El 26 de mayo, el Vélez de Guevara fue llamado por última vez por megafonía para saltar al tapiz

Se vivía entonces una época dorada, cada vez con más alumnas y entrenadoras implicadas, títulos en aeróbic y rítmica, participaciones en campeonatos nacionales...

Pero cada vez entraban menos alumnas del Vélez, llegaban más niñas de fuera del colegio y el gimnasio se quedó pequeño. «En su día nos parecía un lujo pero no podíamos mover las paredes y los aparatos chocaban con el techo», explica Oliván. «En una ocasión -desvela-, una lámpara acabó cayendo encima de una gimnasta».

Mientras tanto, «la competencia creció y se formaron clubes que contaban con mejores condiciones para entrenar», continúa contando la entrenadora.

El sueño por el que tanto se había peleado comenzaba a desvanecerse. Pero todavía en sus estertores mantuvo el nivel con un conjunto que en los últimos años siguió acaparando éxitos. Ese equipo, ya veterano, fue el encargado de decir adiós, el que recibió los últimos focos.

Natalia Luján afrontaba también en estos años su enfermedad con gran entereza, luchando hasta el desenlace fatal, pero sin romper el vínculo que le mantenía unida al Vélez de Guevara.

Por eso, la coreografía definitiva fue mucho más allá de la tristeza del final deportivo. El 26 de mayo, en el Palacio de los Deportes logroñés, el Vélez de Guevara fue llamado por última vez por megafonía para saltar al tapiz.

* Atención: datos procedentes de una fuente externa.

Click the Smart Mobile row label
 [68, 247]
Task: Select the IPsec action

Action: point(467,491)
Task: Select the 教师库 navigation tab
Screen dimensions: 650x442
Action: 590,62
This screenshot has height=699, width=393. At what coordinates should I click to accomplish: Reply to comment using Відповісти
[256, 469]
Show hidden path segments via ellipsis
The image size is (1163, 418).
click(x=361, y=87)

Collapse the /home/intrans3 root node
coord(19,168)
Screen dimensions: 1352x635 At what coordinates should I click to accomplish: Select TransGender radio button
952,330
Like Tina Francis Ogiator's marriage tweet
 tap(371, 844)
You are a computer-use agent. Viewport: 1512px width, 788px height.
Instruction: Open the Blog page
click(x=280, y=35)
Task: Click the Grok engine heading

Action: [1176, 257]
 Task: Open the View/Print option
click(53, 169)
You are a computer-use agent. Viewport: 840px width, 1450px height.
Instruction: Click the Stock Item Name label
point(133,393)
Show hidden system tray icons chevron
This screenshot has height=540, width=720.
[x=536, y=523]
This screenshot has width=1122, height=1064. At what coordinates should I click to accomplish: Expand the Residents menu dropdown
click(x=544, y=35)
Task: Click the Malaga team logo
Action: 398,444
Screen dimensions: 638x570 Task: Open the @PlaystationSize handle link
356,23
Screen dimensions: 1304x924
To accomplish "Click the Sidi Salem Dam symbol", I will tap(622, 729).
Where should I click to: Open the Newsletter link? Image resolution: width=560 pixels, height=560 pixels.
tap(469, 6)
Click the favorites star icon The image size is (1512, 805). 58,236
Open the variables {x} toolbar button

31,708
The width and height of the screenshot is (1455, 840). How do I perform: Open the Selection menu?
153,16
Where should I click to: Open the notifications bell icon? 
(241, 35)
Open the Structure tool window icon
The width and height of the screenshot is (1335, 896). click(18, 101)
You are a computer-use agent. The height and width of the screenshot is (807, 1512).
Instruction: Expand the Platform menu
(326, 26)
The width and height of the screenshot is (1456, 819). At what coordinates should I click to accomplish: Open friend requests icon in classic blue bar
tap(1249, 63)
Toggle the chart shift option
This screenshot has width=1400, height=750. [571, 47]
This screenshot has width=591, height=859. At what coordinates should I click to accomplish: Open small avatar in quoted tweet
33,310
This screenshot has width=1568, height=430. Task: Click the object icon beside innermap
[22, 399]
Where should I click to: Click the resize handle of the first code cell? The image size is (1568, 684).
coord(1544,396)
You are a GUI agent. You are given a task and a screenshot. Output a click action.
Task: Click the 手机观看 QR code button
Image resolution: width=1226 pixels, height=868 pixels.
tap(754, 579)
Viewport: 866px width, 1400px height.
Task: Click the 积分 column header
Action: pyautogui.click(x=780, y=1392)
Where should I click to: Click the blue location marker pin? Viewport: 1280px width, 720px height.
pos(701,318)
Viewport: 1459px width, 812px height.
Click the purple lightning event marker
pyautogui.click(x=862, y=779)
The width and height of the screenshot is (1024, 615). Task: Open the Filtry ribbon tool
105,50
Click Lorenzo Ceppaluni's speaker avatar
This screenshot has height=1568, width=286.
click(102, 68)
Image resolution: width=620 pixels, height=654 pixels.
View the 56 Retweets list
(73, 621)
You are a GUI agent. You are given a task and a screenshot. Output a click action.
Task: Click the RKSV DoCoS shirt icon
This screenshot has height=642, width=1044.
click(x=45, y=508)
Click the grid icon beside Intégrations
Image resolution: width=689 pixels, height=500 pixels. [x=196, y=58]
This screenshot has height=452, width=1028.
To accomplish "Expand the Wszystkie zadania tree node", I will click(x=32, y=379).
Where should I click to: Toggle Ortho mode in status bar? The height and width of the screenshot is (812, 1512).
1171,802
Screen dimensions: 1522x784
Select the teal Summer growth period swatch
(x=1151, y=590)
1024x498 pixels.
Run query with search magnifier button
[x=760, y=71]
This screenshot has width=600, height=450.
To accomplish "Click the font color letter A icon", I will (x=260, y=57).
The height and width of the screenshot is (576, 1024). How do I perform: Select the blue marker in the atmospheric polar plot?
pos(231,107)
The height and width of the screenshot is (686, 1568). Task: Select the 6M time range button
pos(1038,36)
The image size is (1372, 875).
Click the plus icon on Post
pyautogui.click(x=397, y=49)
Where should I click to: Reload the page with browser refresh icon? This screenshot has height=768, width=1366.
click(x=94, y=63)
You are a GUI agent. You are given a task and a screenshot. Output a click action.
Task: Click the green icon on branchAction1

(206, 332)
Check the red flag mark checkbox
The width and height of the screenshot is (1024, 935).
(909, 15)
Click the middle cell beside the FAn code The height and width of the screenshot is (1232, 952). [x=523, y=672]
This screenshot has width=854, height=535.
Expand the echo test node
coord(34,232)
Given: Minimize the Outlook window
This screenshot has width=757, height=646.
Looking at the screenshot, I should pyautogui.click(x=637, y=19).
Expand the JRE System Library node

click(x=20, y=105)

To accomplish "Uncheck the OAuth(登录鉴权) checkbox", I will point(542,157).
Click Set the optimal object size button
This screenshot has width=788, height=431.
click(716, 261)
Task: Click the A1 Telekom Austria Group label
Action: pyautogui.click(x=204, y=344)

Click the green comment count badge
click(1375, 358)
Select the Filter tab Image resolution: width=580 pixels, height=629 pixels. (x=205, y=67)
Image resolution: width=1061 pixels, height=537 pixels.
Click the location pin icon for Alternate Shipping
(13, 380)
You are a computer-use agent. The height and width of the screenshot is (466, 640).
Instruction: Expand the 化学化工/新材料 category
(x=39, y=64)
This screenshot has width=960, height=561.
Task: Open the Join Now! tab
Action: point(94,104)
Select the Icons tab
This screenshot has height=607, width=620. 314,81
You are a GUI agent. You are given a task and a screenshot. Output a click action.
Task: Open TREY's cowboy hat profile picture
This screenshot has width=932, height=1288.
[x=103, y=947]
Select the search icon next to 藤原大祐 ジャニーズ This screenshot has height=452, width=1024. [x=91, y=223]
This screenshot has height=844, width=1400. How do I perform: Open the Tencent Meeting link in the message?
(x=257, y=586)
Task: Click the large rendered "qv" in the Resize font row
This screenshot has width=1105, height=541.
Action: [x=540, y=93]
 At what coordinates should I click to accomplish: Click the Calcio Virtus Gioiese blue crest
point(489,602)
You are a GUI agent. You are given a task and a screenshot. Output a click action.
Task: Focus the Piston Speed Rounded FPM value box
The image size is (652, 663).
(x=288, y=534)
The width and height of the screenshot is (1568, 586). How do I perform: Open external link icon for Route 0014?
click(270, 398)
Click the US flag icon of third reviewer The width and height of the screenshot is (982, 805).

La última exhibición.

Ataviadas con un pañuelo en la cabeza, mallas arlequinadas en blanco y negro y una camiseta blanca en la que destacaba un lazo negro, las trece muchachas le dedicaron a Natalia la última coreografía de la mejor manera posible, «con los nervios y las emociones a flor de piel». En ese momento, relata desde la emoción Natalia Oliván, «no importaban las medallas, importaban las razones».